Death of the dream job

In 2002 I was asked to write an essay for an Atlanta creative journal about finding my dream job. Actually, I was asked to write an essay about not finding my dream job. I had graduated from the hot Atlanta ad school the Portfolio Center just as the dot-com bubble burst. All my classmates who graduated in June of 2000 were flown to San Francisco and Manhattan, where they got corner offices, shiny pink iMacs and beautiful engraved business cards so thick they could cut cheese. We who graduated in December wandered the country aimlessly for months until we settled for ill-paying gigs in places like Birmingham and, for me, Sacramento.

My entire life I had wanted to be in advertising. I wanted to get paid to write clever sentences that made people laugh. In fact, my vision of my grown-up self for most of my life is pretty much identical to what we now know as the show Mad Men. I wanted to be Peggy Olson. Not the secret pregnancy part. But winning Maidenform and Popsicle accounts in smart wool suits, living in Manhattan and drinking Manhattans, on the 30th floor of a glass high rise with a gold plaque on my office door that proclaimed: COPYWRITER.

Instead I was writing bad marketing copy for a garlic-themed amusement park in a town that prided itself on how far away it was from San Francisco. With people who wore socks under their Tevas.

Eventually, I moved to LA and kept looking for my dream job. I looked for it for years. But while I did, I took another job that had nothing to do with advertising, and slowly gave up on my career as a writer.

But after two years I saved enough money for a trip to Europe. And that was where, on a quiet square in Italy, I realized that nothing was really stopping me from writing clever sentences that made people laugh. The only thing that was stopping me was that I didn’t have, well, a business card that said as much.

This moment was so sudden and so earth-shattering, I named my new freelance writing company after what I was eating at that moment, Gelatobaby. (Luckily I wasn’t in Paris or it would have been Snailbaby.) I built a website, put only the work up there that I really loved and promoted the hell out of it. People started hiring me for all kinds of writing, not just advertising.

And the funny thing about that dream job? It no longer exists. Sure, the ad industry ended up recovering. But it looks nothing like it did back then. Agencies consolidated under holding companies, cut back production budgets and incorporated smart interactive departments. Because I got left out of it means I was actually the one with the narrow, Sterling Cooper-ized vision of what advertising was supposed to be.

We talk a lot about entire industries needing to change in the face of adversity.

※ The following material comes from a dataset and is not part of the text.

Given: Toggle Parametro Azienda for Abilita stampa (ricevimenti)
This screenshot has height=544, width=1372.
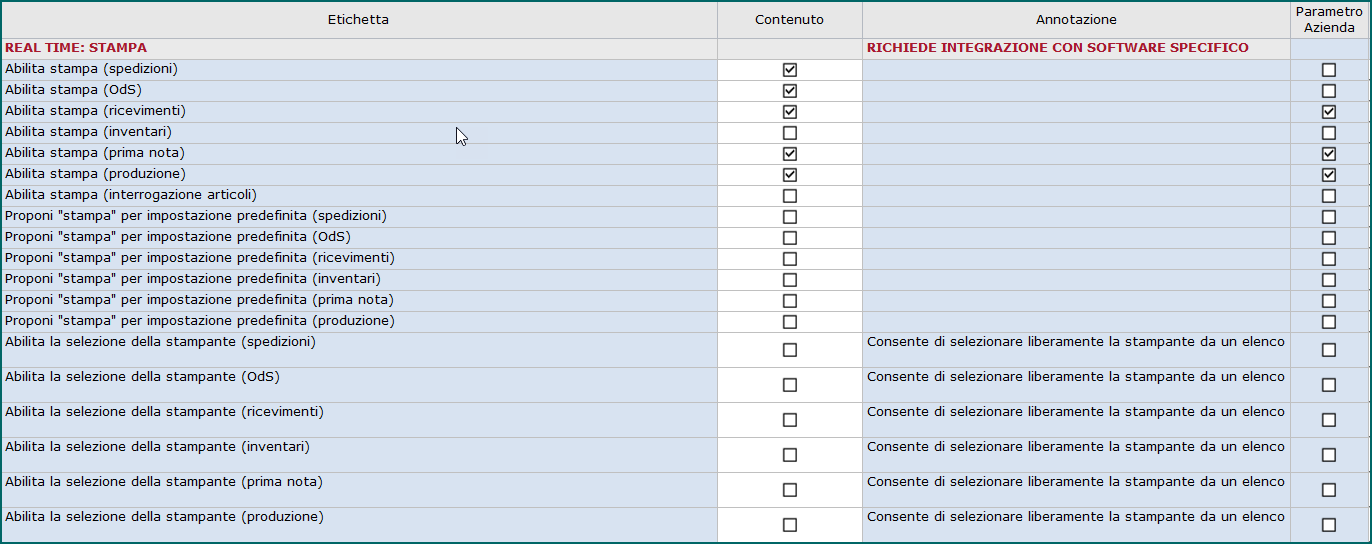Looking at the screenshot, I should click(1329, 112).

The auto industry goes belly up and we’re like, you know, it’s their fault, they really should’ve made more hybrids. Newspapers declare bankruptcy and we whisper to each other, well, didn’t they get the memo that print is dead? But what we don’t realize is that the only thing that really needs to change is us.

We can’t go on being the same advertising copywriters, the same graphic designers, the same magazine editors we always dreamed of being. We probably won’t have a desk and parking spot or even health insurance. But that’s the beauty of it. A recession can make a corporation cut those things called jobs but it can’t stop really talented people from making a name for themselves. Especially now since we have things like Facebook to meet collaborators and WordPress to publish our rants and Flickr to show off our design work. We can be whatever we want. You can be famous without leaving your house. I dare you to be. But sometimes it’s good to go outside.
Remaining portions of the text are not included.